Dear Parish Family,
Once again, in this week’s Gospel of Luke, we read Jesus’s teachings on how to be a good Christian and once again we see the standards that he sets are exceedingly high. Perhaps unattainably so?
As children, we are taught the Golden Rule of “doing unto others as they would do unto us”. It is natural for us to want to repay a courtesy or favor rendered to us by someone else, perhaps even a stranger. That, you might say, is human nature.
But Jesus is not talking about human nature. He is speaking to our spiritual or supernatural nature. These Christian ideals of love, charity and self-sacrifice can only be attained with the assistance of and reliance upon God’s unending mercy and grace.
It requires, foremost, simple faith and a prayer life. This leads us to a personal relationship with God and frequent encounters with him at the Holy Sacrifice of the Mass, the source and summit of Christian life, as the Catechism aptly describes it.
It requires spiritual renewal and sustenance through availing oneself of the sacraments of Christ’s Church. Jesus said that he would never leave us. Indeed, he is most present to us in the sacraments which are the tools he has given us to help us along the path to Christian holiness and worthiness.
In the sacrament of baptism, we are welcomed into the Church, becoming one of God’s children with our Christian brothers and sisters. In Reconciliation, we receive God’s unconditional love and mercy for our imperfections and sins. What an inestimably divine gift! Yet, how frequent do we avail ourselves of it? On our journey with Christ, we need recurrent self-examination and soul-searching to help us grow in love and wisdom. Nothing is as freeing, psychologically, emotionally, physically and spiritually, as letting go a personal bitterness or emotional burden, whatever it may be, which is preventing us from becoming the ideal Christian that Jesus is teaching us to be as one of his followers.

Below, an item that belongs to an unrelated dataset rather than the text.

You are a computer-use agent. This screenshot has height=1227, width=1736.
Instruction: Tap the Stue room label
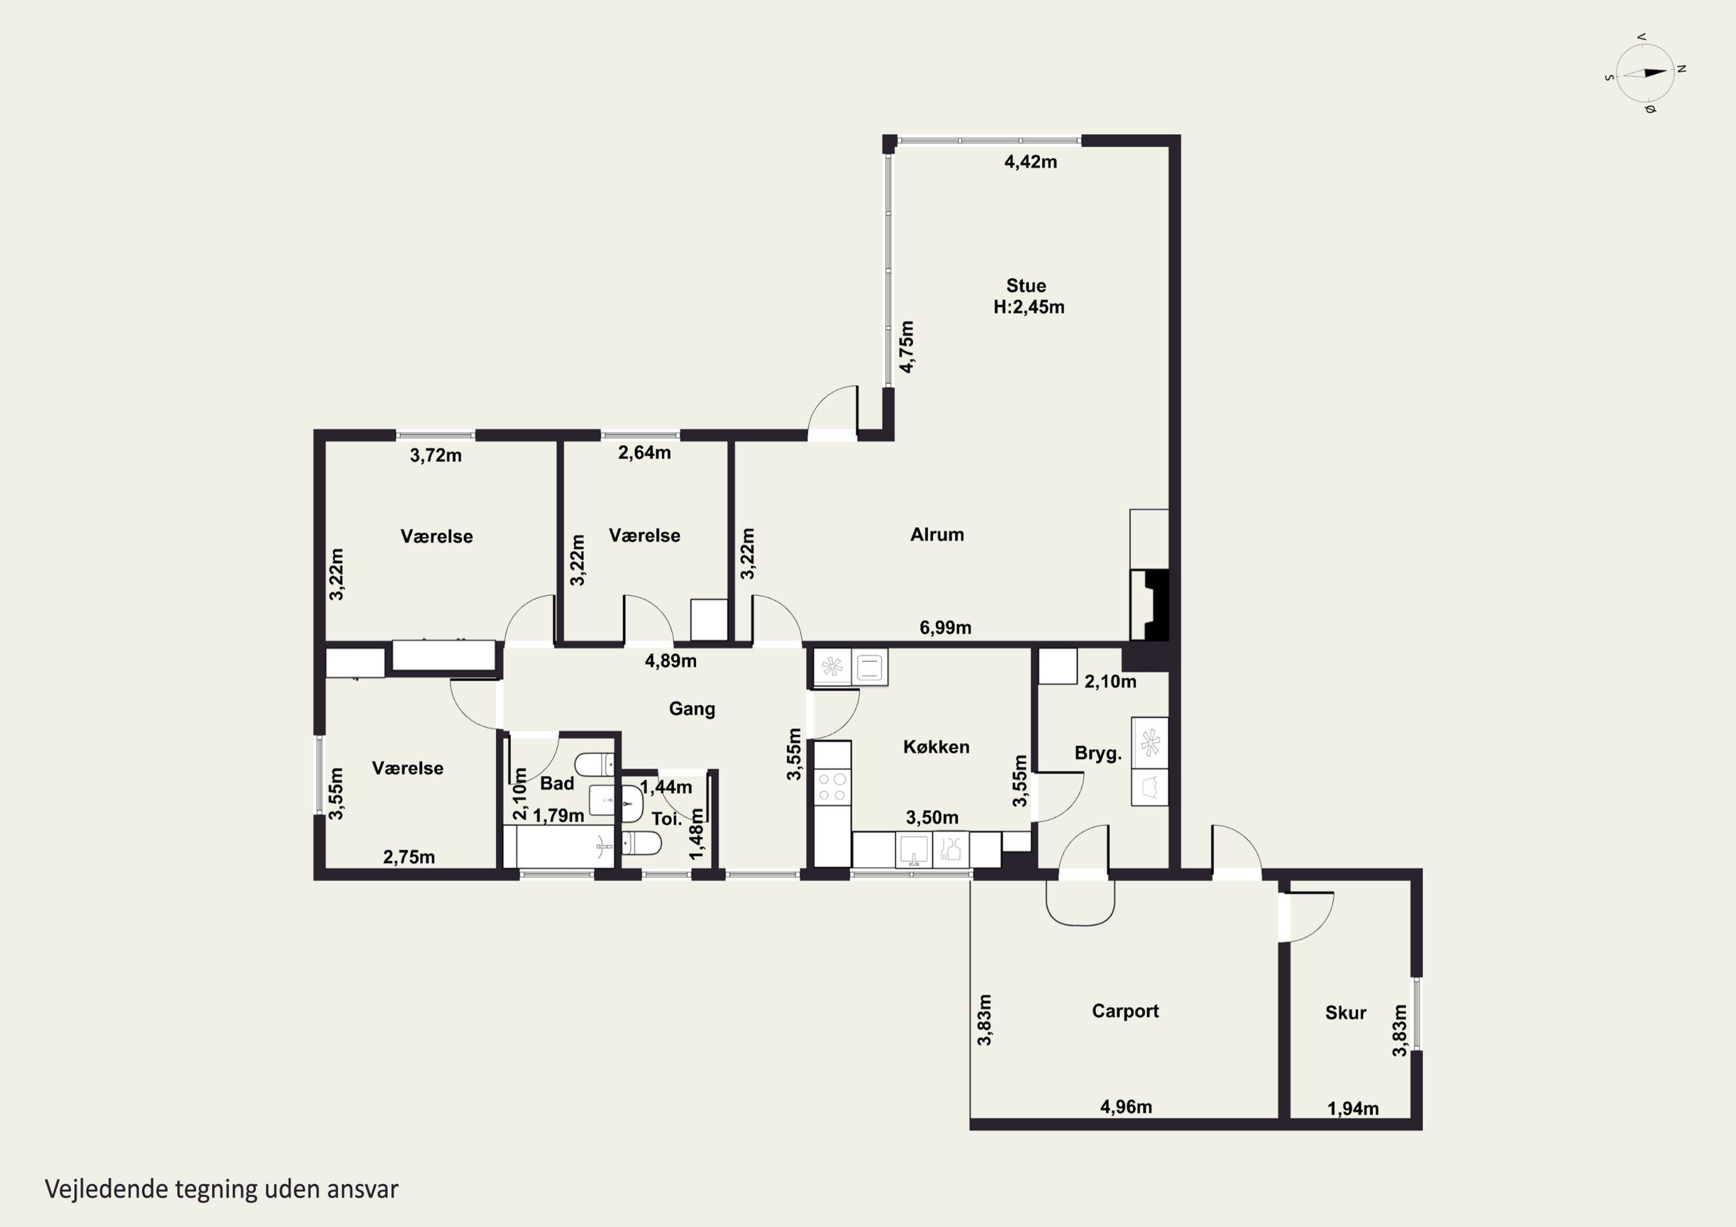pyautogui.click(x=1026, y=286)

Of course, in the sacrament of Holy Communion, we receive Jesus in his true presence – body, soul and divinity. How much more wonderful it is to receive him with a cleansed soul, a conscience at peace and a renewed determination to try again to lead the optimal Christian life that we are hard-wired to be through our baptism and Christ’s call to holiness. These are moments, we thank God we are alive!
Jesus sets high standards for us in today’s Gospel passage of Luke, to be loving, compassionate and merciful to others just as God is to us. To help us with this spiritually-oriented lifestyle, he gives us all the divine tools and life-rejuvenating sustenance in the sacraments. Only by participating in a holy sacramental life can we follow him ever more holy, ever more lovingly and ever more Christian-ly. Let’s begin again today!